Cathedral Sé is the number two on most tourist to do lists. It’s very pretty, in Alfama and has some very ornate stained glass. It’s also very close to the castle.
Climb to to the top of the Arco da Rua Augusta (next to Praco do Comercio) for a great view out over the city.
EAT, DRINK & BE MERRY
Caso Sério is an almost underground restaurant which feels like it could just as easily be someone’s dining room. It is everything I imagined a Portuguese restaurant would be; jovial, intimate, a little rustic with hearty food that kept you there all evening. Pick the Serra cheese (made from ewe’s milk) and the goats cheese baked in honey that sings and sizzles for minutes after it has been brought to the the table. The sausages (linguica) cooked in black beer are also a must. Our waiter was attentive, friendly and his moustache, which may have rivalled that of Hercule Poirot, wouldn’t have been out of place it Shoreditch. Caso Sério has charm in spades.
Casanova is Lisbon’s most famous pizzeria and with good reason. The pizzas have the thinnest, crispiest bases topped with the tastiest ingredients. Sit outside (there are heaters depending on the time of year) and be surrounded by herbs densely planted sprouting from wooden boxes and lively chatter. The atmosphere is buzzing even at 11 pm on a Sunday. Sadly, as is infuriatingly becoming the norm, you can’t book. Get there early or very late. I ordered a margarita with the pomodoro e basilico salad – hunks of large, un-uniform, juicy tomatoes lightly dressed in vinegar and salt and paired with mounds of basil. Simplicity at its best. We followed it up with a deliciously sticky foccaca (but actually a pizza) half topped with mascarpone & honey and half topped with Nutella.

DATASET EXCERPT ▸
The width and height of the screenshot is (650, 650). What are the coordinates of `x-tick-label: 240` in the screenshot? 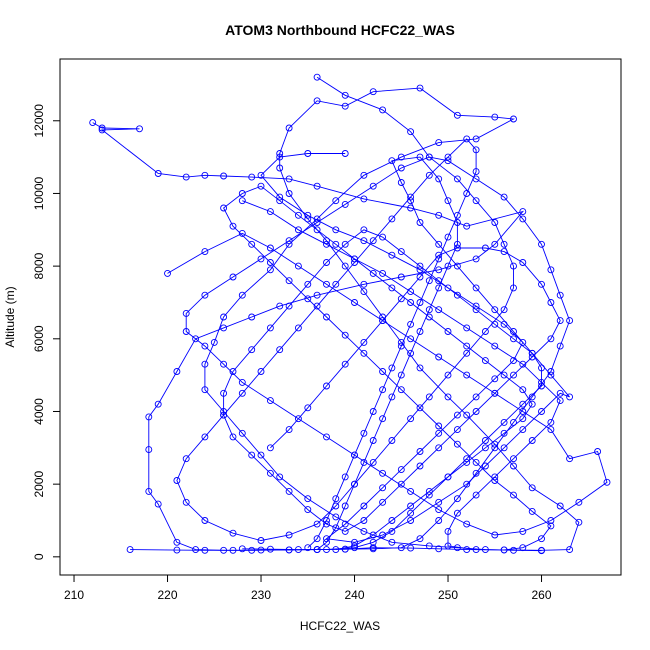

TASKS TO COMPLETE ▸
• a. Could you write out the Lisbon travel passage word for word, from "Climb to to" to "charm in spades."?
• b. Can you carry the Lisbon sightseeing and dining passage forward from its last sentence?

EXERCISE RESPONSES ▸
• a.
Climb to to the top of the Arco da Rua Augusta (next to Praco do Comercio) for a great view out over the city.
EAT, DRINK & BE MERRY
Caso Sério is an almost underground restaurant which feels like it could just as easily be someone’s dining room. It is everything I imagined a Portuguese restaurant would be; jovial, intimate, a little rustic with hearty food that kept you there all evening. Pick the Serra cheese (made from ewe’s milk) and the goats cheese baked in honey that sings and sizzles for minutes after it has been brought to the the table. The sausages (linguica) cooked in black beer are also a must. Our waiter was attentive, friendly and his moustache, which may have rivalled that of Hercule Poirot, wouldn’t have been out of place it Shoreditch. Caso Sério has charm in spades.

• b.
There are various nice drinking spots on the water under the bridge (that looks not dissimilar to the Golden Gate Bridge) next to Doca de Santo Amaro (below). Perfect for a crisp glass of white in the sun and playing “if I had loads of money which boat would I have?”
One word. Portonic. Cousin to the Gin & Tonic, or Gin Tonic, as it’s known on the continent, this drink is simply divine. Dry, crisp and refreshing and so moreish, it’s impossible to limit yourself to just one. So I didn’t. I didn’t even try. A happy addition to our drinks cabinet and my cocktail repertoire.
Sweet and tangy, freshly squeezed naranja is a world away from the orange juice you get out of a carton in England. Sold in little cafes, it’s great with a morning pastry and coffee. I can only think that they just pull them off the trees that line every street before squishing them through the juicer. And quite right. Another league.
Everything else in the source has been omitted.